━━━ TEXT SECTION ━━━

Closed headerbidding closed 1 year ago
Hi Hugh,
It seems like you've done a lot of work to try to improve this and I can really appreciate how frustrating it must be after all that effort to be no further forward.
The good news is that this is explainable. The bad news is you may not like the explanation, and the fix is tougher 😔
First, let's correct a couple of assumptions here:
Cross-origin resources: “LCP media served from other domains do not give render time in the PerformanceObserver API—unless the Timing-Allow-Origin header (TAO) is provided.” I noticed this one only just now and have now added a TAO to my .htaccess file.
You cannot fix this within your .htaccess file as the header needs to be sent on the domain sending the image. If it's the same origin it doesn't need the header, if it's a different origin you likely won't have access to add this (the one exception is if you are in control of the other domain - say it's an asset domain like assets.example.com that you serve images from).
However, TAO isn't the main problem here, so let's move into the tricker issue:
CrUX does measure metrics within iframes, Core Web Vitals javascript does not : All my iframes are wrapped with div's defined in width and height and overflow: hidden to avoid any CLS
The problem isn't that the iframe itself may move - it's that content within the iframe may shift. Causing CLS.
Web APIs (as used by web-vitals.js and other tools) cannot "see" into iframes. This is a fundamental security restriction for the web platform.

━━━ RAW RECORDS ━━━

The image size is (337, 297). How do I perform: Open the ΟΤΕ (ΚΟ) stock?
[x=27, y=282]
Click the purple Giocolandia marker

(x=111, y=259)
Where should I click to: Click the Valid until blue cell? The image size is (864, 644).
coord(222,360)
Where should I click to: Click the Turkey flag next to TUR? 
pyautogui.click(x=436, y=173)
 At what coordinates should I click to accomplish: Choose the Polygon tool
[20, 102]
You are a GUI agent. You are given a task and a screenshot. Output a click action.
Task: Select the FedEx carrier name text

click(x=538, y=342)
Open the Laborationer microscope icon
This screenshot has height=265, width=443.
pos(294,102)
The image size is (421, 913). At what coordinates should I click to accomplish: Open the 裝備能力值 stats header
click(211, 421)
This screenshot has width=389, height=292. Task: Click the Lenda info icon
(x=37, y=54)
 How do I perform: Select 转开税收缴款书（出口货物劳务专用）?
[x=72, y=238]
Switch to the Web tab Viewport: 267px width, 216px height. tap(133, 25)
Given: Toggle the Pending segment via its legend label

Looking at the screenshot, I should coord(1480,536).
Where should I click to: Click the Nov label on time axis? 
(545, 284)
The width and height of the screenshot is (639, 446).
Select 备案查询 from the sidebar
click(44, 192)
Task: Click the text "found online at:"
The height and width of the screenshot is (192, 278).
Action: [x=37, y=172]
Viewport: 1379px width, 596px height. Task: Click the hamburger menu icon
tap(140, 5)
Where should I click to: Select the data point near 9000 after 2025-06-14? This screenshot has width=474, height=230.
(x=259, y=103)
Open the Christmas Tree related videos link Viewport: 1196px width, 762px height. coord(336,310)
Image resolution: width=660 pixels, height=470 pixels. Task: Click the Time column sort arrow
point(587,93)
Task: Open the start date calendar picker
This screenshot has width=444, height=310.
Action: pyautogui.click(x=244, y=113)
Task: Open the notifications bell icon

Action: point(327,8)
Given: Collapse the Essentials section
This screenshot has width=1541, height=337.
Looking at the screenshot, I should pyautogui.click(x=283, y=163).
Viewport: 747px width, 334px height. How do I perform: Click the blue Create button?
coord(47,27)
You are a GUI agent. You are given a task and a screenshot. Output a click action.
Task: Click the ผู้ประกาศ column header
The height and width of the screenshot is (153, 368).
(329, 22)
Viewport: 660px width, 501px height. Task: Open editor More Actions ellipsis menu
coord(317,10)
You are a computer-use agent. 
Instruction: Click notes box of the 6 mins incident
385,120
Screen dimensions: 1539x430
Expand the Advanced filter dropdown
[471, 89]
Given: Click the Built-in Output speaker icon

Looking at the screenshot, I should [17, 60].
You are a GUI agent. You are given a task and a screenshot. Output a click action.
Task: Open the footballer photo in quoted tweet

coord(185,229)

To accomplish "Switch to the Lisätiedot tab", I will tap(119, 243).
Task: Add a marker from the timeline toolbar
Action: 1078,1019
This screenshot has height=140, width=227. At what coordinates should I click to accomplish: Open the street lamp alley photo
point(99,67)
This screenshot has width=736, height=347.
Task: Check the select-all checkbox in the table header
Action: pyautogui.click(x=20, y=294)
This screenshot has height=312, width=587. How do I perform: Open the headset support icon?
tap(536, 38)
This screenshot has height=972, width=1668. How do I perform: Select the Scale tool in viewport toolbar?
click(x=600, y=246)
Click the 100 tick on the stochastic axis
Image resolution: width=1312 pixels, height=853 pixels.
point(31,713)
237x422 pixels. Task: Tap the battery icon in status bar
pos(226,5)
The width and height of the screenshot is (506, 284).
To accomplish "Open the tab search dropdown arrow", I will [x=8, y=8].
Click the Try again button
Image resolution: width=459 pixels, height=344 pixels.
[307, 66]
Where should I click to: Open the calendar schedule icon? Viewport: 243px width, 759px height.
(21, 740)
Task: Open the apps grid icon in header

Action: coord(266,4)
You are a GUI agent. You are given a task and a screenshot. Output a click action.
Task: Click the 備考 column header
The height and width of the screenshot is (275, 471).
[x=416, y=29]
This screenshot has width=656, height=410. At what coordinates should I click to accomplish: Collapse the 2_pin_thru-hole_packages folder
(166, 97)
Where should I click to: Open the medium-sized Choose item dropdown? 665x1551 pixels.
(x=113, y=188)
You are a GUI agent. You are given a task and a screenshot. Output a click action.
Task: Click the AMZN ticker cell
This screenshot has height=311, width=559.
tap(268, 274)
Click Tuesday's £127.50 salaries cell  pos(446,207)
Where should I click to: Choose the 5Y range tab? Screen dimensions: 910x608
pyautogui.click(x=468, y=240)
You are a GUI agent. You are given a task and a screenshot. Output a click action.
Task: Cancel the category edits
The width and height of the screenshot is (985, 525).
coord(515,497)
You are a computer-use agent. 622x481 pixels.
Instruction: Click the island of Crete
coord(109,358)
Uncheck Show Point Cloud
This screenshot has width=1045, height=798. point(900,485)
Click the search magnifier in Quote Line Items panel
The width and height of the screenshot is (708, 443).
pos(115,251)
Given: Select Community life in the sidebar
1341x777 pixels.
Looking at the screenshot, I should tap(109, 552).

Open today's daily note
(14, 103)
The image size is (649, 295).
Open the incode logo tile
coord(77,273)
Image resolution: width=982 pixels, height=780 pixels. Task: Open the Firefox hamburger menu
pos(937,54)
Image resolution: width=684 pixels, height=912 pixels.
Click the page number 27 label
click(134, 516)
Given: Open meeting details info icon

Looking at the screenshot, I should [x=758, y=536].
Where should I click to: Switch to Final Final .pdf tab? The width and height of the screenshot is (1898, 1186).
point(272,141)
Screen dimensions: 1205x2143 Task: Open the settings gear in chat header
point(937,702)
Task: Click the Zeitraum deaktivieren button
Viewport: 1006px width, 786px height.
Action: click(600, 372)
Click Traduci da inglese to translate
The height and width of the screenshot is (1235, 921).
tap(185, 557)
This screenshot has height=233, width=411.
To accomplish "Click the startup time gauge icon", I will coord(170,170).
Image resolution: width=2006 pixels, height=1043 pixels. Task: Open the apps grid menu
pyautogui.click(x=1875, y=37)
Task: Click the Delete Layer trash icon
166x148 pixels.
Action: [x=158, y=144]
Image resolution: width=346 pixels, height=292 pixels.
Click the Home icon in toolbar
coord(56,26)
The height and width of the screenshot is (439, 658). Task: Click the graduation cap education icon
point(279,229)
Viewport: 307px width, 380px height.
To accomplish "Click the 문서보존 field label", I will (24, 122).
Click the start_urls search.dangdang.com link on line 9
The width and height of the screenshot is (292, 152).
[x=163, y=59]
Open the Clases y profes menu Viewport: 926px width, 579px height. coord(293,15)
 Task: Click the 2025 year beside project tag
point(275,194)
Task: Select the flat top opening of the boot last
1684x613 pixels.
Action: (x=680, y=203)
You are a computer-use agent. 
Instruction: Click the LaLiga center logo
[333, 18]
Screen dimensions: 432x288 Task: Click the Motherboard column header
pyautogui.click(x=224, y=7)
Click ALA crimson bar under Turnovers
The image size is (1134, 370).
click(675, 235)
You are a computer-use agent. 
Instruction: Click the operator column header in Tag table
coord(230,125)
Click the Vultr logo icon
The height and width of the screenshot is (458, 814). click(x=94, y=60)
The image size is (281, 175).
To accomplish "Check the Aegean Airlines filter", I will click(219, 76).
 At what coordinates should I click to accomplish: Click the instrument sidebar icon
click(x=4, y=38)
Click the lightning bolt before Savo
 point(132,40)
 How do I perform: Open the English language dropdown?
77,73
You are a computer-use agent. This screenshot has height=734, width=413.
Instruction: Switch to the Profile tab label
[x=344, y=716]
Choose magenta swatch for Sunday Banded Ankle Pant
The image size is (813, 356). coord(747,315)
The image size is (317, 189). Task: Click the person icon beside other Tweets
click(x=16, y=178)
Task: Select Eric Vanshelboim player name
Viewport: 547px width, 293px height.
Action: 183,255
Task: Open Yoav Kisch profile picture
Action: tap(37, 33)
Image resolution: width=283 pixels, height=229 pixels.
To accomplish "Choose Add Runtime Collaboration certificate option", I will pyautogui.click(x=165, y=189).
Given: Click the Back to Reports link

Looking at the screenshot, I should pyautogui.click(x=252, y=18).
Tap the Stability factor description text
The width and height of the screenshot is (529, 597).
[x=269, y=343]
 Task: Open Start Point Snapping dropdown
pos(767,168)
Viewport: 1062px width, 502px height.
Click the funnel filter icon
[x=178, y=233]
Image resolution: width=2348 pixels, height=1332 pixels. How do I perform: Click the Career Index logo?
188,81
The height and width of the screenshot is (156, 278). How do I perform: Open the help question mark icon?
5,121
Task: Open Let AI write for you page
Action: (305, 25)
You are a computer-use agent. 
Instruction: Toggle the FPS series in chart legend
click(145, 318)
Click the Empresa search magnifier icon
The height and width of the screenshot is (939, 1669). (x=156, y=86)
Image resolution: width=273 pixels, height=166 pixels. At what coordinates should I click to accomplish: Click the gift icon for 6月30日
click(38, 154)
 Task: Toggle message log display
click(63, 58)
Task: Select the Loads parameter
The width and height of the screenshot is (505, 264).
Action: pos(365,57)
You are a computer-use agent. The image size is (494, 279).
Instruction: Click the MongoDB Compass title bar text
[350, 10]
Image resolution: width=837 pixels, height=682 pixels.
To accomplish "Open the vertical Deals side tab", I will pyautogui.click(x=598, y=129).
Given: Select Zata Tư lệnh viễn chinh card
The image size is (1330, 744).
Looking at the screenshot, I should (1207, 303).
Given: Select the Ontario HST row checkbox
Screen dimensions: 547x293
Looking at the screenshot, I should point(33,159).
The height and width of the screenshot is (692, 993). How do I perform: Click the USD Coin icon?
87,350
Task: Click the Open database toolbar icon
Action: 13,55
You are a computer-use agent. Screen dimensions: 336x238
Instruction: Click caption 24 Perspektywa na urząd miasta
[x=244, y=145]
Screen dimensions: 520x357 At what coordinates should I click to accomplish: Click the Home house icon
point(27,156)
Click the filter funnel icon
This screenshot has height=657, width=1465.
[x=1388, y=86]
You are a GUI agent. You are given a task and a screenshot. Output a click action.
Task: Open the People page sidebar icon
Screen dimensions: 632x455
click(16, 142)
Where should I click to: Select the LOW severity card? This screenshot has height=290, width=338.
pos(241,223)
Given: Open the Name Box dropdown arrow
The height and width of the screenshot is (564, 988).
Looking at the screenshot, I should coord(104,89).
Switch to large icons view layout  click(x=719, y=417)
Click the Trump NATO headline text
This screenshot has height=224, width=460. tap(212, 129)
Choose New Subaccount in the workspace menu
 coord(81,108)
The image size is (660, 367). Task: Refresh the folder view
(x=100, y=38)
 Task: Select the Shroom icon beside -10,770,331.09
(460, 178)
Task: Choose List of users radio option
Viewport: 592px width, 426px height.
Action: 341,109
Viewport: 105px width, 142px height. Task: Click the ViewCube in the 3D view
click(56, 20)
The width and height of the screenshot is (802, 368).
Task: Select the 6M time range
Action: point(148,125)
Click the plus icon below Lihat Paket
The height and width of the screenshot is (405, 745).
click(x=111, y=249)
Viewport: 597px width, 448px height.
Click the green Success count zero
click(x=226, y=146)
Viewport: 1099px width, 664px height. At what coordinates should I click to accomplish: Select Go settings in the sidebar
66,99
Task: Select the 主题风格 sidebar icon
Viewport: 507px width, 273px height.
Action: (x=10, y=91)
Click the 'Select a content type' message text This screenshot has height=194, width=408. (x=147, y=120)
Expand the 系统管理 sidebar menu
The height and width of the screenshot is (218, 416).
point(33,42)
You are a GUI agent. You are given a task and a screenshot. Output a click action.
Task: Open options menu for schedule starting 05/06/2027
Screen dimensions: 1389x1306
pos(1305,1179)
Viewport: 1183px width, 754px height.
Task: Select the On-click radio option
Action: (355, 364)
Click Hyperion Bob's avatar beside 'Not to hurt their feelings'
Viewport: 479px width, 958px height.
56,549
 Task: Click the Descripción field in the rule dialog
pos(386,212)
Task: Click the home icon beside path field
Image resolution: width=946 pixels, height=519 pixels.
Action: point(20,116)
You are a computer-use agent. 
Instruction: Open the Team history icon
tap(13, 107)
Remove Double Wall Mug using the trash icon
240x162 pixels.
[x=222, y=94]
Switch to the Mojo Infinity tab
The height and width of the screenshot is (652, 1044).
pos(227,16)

━━━

▶ [REQUIRED ACTIONS]
(1) Answer these questions from the forum reply.
(a) To which file was a TAO added, according to the passage quoted in the reply?
(b) What example of an asset domain does the reply give?
(c) What does the reply call the inability of Web APIs to see into iframes?
(2) In the forum reply, rename "asset domain" to "static domain" and write out everything from "You cannot fix" down to "the web platform." with that change.
(3) Say whether each statement agrees with the forum reply, answering yes or no and quoting the words that decide it.
(a) The TAO header can be added through one's own .htaccess file.
(b) A resource from the same origin does not need the header.
(c) TAO is the main problem in this case.

▶ [SOLUTIONS TO THE PROBLEMS]
(1)
(a) The .htaccess file.
(b) assets.example.com
(c) A fundamental security restriction for the web platform.

(2)
You cannot fix this within your .htaccess file as the header needs to be sent on the domain sending the image. If it's the same origin it doesn't need the header, if it's a different origin you likely won't have access to add this (the one exception is if you are in control of the other domain - say it's an static domain like assets.example.com that you serve images from).
However, TAO isn't the main problem here, so let's move into the tricker issue:
CrUX does measure metrics within iframes, Core Web Vitals javascript does not : All my iframes are wrapped with div's defined in width and height and overflow: hidden to avoid any CLS
The problem isn't that the iframe itself may move - it's that content within the iframe may shift. Causing CLS.
Web APIs (as used by web-vitals.js and other tools) cannot "see" into iframes. This is a fundamental security restriction for the web platform.

(3)
(a) No: "You cannot fix this within your .htaccess file as the header needs to be sent on the domain sending the image."
(b) Yes: "If it's the same origin it doesn't need the header"
(c) No: "TAO isn't the main problem here"